═══ Supplied records
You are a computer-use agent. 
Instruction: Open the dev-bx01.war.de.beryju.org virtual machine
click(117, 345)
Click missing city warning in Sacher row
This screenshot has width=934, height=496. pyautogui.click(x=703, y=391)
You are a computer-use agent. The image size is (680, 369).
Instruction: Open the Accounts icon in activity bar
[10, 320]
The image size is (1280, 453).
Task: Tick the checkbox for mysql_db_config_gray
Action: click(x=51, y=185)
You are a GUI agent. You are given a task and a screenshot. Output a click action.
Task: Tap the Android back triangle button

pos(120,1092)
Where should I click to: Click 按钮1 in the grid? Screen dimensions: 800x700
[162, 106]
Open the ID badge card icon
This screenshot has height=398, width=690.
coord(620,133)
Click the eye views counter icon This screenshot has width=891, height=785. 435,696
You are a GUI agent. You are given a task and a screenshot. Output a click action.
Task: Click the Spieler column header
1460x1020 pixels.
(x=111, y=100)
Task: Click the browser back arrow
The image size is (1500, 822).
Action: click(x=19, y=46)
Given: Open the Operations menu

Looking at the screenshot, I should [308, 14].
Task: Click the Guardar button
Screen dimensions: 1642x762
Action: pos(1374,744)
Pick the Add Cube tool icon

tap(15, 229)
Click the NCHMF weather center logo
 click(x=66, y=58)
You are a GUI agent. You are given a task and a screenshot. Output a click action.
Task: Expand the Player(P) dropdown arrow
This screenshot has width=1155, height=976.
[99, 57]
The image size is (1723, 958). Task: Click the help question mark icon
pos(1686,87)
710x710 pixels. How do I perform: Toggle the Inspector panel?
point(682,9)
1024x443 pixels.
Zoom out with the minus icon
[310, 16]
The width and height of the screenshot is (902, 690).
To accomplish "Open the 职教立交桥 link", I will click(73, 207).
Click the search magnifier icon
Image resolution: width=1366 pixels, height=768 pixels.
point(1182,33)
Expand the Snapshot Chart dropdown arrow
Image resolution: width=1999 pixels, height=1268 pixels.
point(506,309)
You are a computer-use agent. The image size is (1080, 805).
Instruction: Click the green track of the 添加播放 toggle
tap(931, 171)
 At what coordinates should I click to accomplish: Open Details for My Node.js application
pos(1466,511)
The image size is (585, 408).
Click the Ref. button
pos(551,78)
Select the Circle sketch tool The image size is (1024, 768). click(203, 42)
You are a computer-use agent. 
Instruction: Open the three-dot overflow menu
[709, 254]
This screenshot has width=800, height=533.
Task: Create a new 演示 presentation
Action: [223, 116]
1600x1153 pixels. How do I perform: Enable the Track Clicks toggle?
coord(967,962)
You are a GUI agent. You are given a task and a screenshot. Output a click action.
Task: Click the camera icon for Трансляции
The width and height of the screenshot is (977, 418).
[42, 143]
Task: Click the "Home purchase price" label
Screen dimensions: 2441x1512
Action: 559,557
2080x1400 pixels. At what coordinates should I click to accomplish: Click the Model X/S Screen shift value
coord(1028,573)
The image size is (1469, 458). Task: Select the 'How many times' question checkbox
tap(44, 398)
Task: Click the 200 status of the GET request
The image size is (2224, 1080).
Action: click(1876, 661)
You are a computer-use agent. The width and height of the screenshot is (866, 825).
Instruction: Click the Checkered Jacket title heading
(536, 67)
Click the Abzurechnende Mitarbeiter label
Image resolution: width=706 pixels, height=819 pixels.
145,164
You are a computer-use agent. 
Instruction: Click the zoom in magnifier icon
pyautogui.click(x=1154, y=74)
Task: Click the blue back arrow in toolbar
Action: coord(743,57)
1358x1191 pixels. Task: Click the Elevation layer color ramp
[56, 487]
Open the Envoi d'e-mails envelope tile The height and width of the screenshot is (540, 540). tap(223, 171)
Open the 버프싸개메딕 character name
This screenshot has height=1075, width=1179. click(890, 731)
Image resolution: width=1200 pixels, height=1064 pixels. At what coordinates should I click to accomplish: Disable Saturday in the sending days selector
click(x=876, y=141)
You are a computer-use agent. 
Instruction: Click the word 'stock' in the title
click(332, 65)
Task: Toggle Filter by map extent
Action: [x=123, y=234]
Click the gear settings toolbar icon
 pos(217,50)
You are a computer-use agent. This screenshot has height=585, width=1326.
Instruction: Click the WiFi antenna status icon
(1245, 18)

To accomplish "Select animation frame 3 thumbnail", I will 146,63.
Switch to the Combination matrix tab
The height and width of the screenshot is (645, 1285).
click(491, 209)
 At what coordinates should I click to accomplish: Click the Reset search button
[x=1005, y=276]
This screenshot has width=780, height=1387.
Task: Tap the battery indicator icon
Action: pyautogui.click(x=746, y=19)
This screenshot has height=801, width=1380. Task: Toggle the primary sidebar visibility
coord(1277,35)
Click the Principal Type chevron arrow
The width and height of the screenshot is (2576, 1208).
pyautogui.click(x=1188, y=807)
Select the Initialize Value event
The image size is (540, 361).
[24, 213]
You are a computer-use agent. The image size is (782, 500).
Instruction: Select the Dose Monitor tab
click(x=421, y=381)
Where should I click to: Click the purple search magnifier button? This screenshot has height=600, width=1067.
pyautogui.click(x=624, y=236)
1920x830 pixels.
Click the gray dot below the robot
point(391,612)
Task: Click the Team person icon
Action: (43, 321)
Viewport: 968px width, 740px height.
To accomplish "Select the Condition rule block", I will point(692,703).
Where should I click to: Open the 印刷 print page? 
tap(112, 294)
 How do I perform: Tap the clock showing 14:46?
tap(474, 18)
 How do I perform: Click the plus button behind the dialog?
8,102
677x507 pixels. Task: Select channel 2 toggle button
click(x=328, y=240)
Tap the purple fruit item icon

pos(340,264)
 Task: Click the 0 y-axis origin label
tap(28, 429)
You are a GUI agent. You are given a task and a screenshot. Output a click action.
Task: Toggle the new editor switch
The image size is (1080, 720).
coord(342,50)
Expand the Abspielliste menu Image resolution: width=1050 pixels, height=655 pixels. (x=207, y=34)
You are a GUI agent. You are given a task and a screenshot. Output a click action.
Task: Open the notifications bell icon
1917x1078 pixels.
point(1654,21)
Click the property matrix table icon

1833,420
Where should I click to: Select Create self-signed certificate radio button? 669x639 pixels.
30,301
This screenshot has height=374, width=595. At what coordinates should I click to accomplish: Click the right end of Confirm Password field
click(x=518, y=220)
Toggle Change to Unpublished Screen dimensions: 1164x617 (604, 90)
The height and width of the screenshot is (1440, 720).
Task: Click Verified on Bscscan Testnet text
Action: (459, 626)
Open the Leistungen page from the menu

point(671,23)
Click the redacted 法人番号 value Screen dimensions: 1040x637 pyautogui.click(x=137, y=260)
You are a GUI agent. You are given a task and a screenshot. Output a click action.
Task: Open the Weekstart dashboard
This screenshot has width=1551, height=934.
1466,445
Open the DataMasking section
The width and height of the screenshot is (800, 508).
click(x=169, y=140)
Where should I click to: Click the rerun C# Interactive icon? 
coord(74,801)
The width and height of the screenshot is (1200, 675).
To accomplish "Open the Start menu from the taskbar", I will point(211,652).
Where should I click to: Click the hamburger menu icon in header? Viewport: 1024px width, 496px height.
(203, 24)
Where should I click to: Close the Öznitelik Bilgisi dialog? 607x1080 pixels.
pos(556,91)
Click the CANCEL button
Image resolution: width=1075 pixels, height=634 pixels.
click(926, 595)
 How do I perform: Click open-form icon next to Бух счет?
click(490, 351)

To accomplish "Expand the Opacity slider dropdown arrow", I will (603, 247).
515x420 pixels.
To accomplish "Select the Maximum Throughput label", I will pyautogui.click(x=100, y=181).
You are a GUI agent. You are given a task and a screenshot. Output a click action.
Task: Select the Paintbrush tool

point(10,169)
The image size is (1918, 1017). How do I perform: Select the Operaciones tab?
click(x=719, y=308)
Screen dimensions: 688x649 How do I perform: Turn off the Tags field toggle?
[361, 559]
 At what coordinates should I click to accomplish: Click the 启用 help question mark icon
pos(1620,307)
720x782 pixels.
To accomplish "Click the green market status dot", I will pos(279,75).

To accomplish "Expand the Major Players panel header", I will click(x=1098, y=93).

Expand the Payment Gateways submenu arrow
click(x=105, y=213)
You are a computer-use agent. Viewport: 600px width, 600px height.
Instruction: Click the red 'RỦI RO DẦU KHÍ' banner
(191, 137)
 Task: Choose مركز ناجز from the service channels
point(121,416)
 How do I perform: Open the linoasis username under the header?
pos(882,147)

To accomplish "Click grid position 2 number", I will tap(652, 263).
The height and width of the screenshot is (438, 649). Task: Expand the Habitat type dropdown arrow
══════
## What you should do
Write the opening line of the data above and every line after it, exactly, stopping once you have written the line with "Expand the Snapshot Chart dropdown arrow".

## Task answer
You are a computer-use agent. 
Instruction: Open the dev-bx01.war.de.beryju.org virtual machine
click(117, 345)
Click missing city warning in Sacher row
This screenshot has width=934, height=496. pyautogui.click(x=703, y=391)
You are a computer-use agent. The image size is (680, 369).
Instruction: Open the Accounts icon in activity bar
[10, 320]
The image size is (1280, 453).
Task: Tick the checkbox for mysql_db_config_gray
Action: click(x=51, y=185)
You are a GUI agent. You are given a task and a screenshot. Output a click action.
Task: Tap the Android back triangle button

pos(120,1092)
Where should I click to: Click 按钮1 in the grid? Screen dimensions: 800x700
[162, 106]
Open the ID badge card icon
This screenshot has height=398, width=690.
coord(620,133)
Click the eye views counter icon This screenshot has width=891, height=785. 435,696
You are a GUI agent. You are given a task and a screenshot. Output a click action.
Task: Click the Spieler column header
1460x1020 pixels.
(x=111, y=100)
Task: Click the browser back arrow
The image size is (1500, 822).
Action: click(x=19, y=46)
Given: Open the Operations menu

Looking at the screenshot, I should [308, 14].
Task: Click the Guardar button
Screen dimensions: 1642x762
Action: pos(1374,744)
Pick the Add Cube tool icon

tap(15, 229)
Click the NCHMF weather center logo
 click(x=66, y=58)
You are a GUI agent. You are given a task and a screenshot. Output a click action.
Task: Expand the Player(P) dropdown arrow
This screenshot has width=1155, height=976.
[99, 57]
The image size is (1723, 958). Task: Click the help question mark icon
pos(1686,87)
710x710 pixels. How do I perform: Toggle the Inspector panel?
point(682,9)
1024x443 pixels.
Zoom out with the minus icon
[310, 16]
The width and height of the screenshot is (902, 690).
To accomplish "Open the 职教立交桥 link", I will click(73, 207).
Click the search magnifier icon
Image resolution: width=1366 pixels, height=768 pixels.
point(1182,33)
Expand the Snapshot Chart dropdown arrow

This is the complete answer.